_Requirement:_ Return the lines of the material below verbatim, starting at the line with "This screenshot has width=1080, height=2340." and ending with the line with "I want to click on learn-more-link: Learn", including both.
────────
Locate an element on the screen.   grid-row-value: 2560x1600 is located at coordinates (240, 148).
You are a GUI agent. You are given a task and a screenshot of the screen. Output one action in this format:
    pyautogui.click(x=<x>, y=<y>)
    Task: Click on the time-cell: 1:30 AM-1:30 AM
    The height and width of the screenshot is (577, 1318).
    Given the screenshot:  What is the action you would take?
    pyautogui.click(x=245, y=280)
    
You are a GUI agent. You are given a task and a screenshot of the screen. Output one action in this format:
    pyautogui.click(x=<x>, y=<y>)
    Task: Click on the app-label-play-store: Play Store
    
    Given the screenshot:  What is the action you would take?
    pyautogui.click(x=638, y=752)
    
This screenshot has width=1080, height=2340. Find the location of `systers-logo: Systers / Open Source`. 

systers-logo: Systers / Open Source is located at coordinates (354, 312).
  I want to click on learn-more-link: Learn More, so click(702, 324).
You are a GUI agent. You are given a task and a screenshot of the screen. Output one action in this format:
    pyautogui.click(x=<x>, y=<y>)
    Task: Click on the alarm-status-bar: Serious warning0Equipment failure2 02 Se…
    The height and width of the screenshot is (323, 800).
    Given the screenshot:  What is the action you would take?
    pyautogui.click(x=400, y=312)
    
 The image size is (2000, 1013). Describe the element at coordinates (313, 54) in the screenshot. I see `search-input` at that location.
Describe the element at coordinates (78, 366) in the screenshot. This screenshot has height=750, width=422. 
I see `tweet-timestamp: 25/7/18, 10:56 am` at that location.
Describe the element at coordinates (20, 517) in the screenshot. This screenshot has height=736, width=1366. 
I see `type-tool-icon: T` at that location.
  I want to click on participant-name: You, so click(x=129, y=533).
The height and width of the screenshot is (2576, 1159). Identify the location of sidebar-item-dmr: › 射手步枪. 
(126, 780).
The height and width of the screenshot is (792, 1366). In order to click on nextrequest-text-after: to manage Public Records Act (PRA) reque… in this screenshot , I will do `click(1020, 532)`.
────────
_Solution to the problem:_
This screenshot has width=1080, height=2340. Find the location of `systers-logo: Systers / Open Source`. 

systers-logo: Systers / Open Source is located at coordinates (354, 312).
  I want to click on learn-more-link: Learn More, so click(702, 324).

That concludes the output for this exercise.